Exercise objective
Every entry must come back exactly as it was given.

Source records

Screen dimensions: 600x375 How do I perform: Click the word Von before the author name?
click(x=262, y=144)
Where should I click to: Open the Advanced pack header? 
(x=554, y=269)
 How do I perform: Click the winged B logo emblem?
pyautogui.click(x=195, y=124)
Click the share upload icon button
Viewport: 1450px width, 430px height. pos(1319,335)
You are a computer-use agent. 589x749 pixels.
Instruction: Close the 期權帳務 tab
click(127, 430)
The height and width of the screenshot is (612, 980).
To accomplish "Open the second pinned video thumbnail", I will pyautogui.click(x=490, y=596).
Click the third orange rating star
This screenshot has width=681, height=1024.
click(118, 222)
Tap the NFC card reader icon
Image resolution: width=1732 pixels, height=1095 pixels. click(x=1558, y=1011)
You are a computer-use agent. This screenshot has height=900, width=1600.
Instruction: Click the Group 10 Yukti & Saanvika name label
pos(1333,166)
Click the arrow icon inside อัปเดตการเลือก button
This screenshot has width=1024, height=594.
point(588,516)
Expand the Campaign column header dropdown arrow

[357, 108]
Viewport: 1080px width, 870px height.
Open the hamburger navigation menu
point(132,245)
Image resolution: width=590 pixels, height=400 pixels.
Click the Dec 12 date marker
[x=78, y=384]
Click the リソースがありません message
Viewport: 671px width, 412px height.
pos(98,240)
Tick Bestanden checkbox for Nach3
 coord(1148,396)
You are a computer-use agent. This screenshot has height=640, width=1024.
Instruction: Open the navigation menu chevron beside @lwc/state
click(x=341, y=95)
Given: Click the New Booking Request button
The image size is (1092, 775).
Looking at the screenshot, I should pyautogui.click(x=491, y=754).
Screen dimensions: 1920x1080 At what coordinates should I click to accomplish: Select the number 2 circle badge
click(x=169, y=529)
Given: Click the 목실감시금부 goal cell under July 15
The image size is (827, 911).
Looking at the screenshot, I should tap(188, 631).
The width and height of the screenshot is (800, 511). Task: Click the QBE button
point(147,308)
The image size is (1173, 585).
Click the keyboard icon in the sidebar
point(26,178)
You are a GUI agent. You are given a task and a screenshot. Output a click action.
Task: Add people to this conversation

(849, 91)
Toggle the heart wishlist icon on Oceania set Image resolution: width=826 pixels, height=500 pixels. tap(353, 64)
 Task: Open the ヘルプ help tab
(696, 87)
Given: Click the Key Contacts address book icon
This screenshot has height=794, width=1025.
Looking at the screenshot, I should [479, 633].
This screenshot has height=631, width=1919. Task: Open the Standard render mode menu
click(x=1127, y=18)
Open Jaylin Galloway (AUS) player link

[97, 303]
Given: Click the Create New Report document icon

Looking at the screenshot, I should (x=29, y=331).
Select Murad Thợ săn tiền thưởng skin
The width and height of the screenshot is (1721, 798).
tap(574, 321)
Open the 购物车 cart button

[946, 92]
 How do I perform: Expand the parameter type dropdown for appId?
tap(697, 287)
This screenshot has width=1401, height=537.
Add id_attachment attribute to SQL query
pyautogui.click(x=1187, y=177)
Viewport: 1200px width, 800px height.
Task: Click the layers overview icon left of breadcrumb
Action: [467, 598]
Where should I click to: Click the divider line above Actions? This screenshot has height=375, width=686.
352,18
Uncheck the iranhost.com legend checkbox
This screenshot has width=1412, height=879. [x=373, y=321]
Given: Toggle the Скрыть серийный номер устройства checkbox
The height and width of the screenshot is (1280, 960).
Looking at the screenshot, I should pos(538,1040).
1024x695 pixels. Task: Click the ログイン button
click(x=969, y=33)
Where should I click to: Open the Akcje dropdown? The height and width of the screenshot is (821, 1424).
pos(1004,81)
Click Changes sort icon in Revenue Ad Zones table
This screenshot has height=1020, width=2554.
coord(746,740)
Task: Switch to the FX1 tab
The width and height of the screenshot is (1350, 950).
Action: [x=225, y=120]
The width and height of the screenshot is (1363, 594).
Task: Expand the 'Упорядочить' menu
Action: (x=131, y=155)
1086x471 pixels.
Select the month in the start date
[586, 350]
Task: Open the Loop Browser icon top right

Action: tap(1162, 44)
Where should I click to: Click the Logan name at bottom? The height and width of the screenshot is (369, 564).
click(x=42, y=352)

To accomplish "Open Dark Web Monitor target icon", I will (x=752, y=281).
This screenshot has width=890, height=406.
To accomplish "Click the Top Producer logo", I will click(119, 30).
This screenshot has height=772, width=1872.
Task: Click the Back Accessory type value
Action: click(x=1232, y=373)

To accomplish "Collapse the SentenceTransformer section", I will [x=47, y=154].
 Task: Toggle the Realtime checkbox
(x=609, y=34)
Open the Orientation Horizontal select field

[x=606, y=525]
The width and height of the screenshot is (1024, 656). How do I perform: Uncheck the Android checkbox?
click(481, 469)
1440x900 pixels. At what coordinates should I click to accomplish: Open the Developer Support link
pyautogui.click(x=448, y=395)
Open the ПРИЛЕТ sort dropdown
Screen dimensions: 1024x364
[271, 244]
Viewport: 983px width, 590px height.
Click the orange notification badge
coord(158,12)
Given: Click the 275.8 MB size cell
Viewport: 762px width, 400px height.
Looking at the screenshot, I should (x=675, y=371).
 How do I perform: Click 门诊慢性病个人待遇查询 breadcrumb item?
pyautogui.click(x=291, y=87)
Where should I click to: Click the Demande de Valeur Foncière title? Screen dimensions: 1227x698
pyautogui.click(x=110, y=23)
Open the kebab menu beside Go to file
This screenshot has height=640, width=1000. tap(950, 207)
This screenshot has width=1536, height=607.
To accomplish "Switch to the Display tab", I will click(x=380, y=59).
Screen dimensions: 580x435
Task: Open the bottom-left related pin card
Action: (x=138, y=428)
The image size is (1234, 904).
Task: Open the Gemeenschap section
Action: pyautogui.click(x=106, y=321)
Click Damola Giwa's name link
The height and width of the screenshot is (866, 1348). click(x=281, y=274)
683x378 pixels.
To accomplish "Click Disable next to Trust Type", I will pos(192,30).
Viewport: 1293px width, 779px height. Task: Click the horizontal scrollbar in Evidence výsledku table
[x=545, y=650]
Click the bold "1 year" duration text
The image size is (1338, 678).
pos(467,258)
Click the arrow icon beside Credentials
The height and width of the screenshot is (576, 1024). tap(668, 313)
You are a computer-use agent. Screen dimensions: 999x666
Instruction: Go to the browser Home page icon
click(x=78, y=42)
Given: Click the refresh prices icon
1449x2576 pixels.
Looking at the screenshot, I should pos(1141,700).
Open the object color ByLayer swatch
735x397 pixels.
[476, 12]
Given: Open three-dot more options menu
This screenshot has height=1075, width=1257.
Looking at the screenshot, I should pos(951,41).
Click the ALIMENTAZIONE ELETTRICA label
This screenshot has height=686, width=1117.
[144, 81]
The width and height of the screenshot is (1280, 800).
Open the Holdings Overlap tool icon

The completed task
Screen dimensions: 600x375 How do I perform: Click the word Von before the author name?
click(x=262, y=144)
Where should I click to: Open the Advanced pack header? 
(x=554, y=269)
 How do I perform: Click the winged B logo emblem?
pyautogui.click(x=195, y=124)
Click the share upload icon button
Viewport: 1450px width, 430px height. pos(1319,335)
You are a computer-use agent. 589x749 pixels.
Instruction: Close the 期權帳務 tab
click(127, 430)
The height and width of the screenshot is (612, 980).
To accomplish "Open the second pinned video thumbnail", I will pyautogui.click(x=490, y=596).
Click the third orange rating star
This screenshot has width=681, height=1024.
click(118, 222)
Tap the NFC card reader icon
Image resolution: width=1732 pixels, height=1095 pixels. click(x=1558, y=1011)
You are a computer-use agent. This screenshot has height=900, width=1600.
Instruction: Click the Group 10 Yukti & Saanvika name label
pos(1333,166)
Click the arrow icon inside อัปเดตการเลือก button
This screenshot has width=1024, height=594.
point(588,516)
Expand the Campaign column header dropdown arrow

[357, 108]
Viewport: 1080px width, 870px height.
Open the hamburger navigation menu
point(132,245)
Image resolution: width=590 pixels, height=400 pixels.
Click the Dec 12 date marker
[x=78, y=384]
Click the リソースがありません message
Viewport: 671px width, 412px height.
pos(98,240)
Tick Bestanden checkbox for Nach3
 coord(1148,396)
You are a computer-use agent. This screenshot has height=640, width=1024.
Instruction: Open the navigation menu chevron beside @lwc/state
click(x=341, y=95)
Given: Click the New Booking Request button
The image size is (1092, 775).
Looking at the screenshot, I should pyautogui.click(x=491, y=754).
Screen dimensions: 1920x1080 At what coordinates should I click to accomplish: Select the number 2 circle badge
click(x=169, y=529)
Given: Click the 목실감시금부 goal cell under July 15
The image size is (827, 911).
Looking at the screenshot, I should tap(188, 631).
The width and height of the screenshot is (800, 511). Task: Click the QBE button
point(147,308)
The image size is (1173, 585).
Click the keyboard icon in the sidebar
point(26,178)
You are a GUI agent. You are given a task and a screenshot. Output a click action.
Task: Add people to this conversation

(849, 91)
Toggle the heart wishlist icon on Oceania set Image resolution: width=826 pixels, height=500 pixels. tap(353, 64)
 Task: Open the ヘルプ help tab
(696, 87)
Given: Click the Key Contacts address book icon
This screenshot has height=794, width=1025.
Looking at the screenshot, I should [479, 633].
This screenshot has height=631, width=1919. Task: Open the Standard render mode menu
click(x=1127, y=18)
Open Jaylin Galloway (AUS) player link

[97, 303]
Given: Click the Create New Report document icon

Looking at the screenshot, I should (x=29, y=331).
Select Murad Thợ săn tiền thưởng skin
The width and height of the screenshot is (1721, 798).
tap(574, 321)
Open the 购物车 cart button

[946, 92]
 How do I perform: Expand the parameter type dropdown for appId?
tap(697, 287)
This screenshot has width=1401, height=537.
Add id_attachment attribute to SQL query
pyautogui.click(x=1187, y=177)
Viewport: 1200px width, 800px height.
Task: Click the layers overview icon left of breadcrumb
Action: [467, 598]
Where should I click to: Click the divider line above Actions? This screenshot has height=375, width=686.
352,18
Uncheck the iranhost.com legend checkbox
This screenshot has width=1412, height=879. [x=373, y=321]
Given: Toggle the Скрыть серийный номер устройства checkbox
The height and width of the screenshot is (1280, 960).
Looking at the screenshot, I should pos(538,1040).
1024x695 pixels. Task: Click the ログイン button
click(x=969, y=33)
Where should I click to: Open the Akcje dropdown? The height and width of the screenshot is (821, 1424).
pos(1004,81)
Click Changes sort icon in Revenue Ad Zones table
This screenshot has height=1020, width=2554.
coord(746,740)
Task: Switch to the FX1 tab
The width and height of the screenshot is (1350, 950).
Action: [x=225, y=120]
The width and height of the screenshot is (1363, 594).
Task: Expand the 'Упорядочить' menu
Action: (x=131, y=155)
1086x471 pixels.
Select the month in the start date
[586, 350]
Task: Open the Loop Browser icon top right

Action: tap(1162, 44)
Where should I click to: Click the Logan name at bottom? The height and width of the screenshot is (369, 564).
click(x=42, y=352)

To accomplish "Open Dark Web Monitor target icon", I will (x=752, y=281).
This screenshot has width=890, height=406.
To accomplish "Click the Top Producer logo", I will click(119, 30).
This screenshot has height=772, width=1872.
Task: Click the Back Accessory type value
Action: click(x=1232, y=373)

To accomplish "Collapse the SentenceTransformer section", I will [x=47, y=154].
 Task: Toggle the Realtime checkbox
(x=609, y=34)
Open the Orientation Horizontal select field

[x=606, y=525]
The width and height of the screenshot is (1024, 656). How do I perform: Uncheck the Android checkbox?
click(481, 469)
1440x900 pixels. At what coordinates should I click to accomplish: Open the Developer Support link
pyautogui.click(x=448, y=395)
Open the ПРИЛЕТ sort dropdown
Screen dimensions: 1024x364
[271, 244]
Viewport: 983px width, 590px height.
Click the orange notification badge
coord(158,12)
Given: Click the 275.8 MB size cell
Viewport: 762px width, 400px height.
Looking at the screenshot, I should (x=675, y=371).
 How do I perform: Click 门诊慢性病个人待遇查询 breadcrumb item?
pyautogui.click(x=291, y=87)
Where should I click to: Click the Demande de Valeur Foncière title? Screen dimensions: 1227x698
pyautogui.click(x=110, y=23)
Open the kebab menu beside Go to file
This screenshot has height=640, width=1000. tap(950, 207)
This screenshot has width=1536, height=607.
To accomplish "Switch to the Display tab", I will click(x=380, y=59).
Screen dimensions: 580x435
Task: Open the bottom-left related pin card
Action: (x=138, y=428)
The image size is (1234, 904).
Task: Open the Gemeenschap section
Action: pyautogui.click(x=106, y=321)
Click Damola Giwa's name link
The height and width of the screenshot is (866, 1348). click(x=281, y=274)
683x378 pixels.
To accomplish "Click Disable next to Trust Type", I will pos(192,30).
Viewport: 1293px width, 779px height. Task: Click the horizontal scrollbar in Evidence výsledku table
[x=545, y=650]
Click the bold "1 year" duration text
The image size is (1338, 678).
pos(467,258)
Click the arrow icon beside Credentials
The height and width of the screenshot is (576, 1024). tap(668, 313)
You are a computer-use agent. Screen dimensions: 999x666
Instruction: Go to the browser Home page icon
click(x=78, y=42)
Given: Click the refresh prices icon
1449x2576 pixels.
Looking at the screenshot, I should pos(1141,700).
Open the object color ByLayer swatch
735x397 pixels.
[476, 12]
Given: Open three-dot more options menu
This screenshot has height=1075, width=1257.
Looking at the screenshot, I should pos(951,41).
Click the ALIMENTAZIONE ELETTRICA label
This screenshot has height=686, width=1117.
[144, 81]
The width and height of the screenshot is (1280, 800).
Open the Holdings Overlap tool icon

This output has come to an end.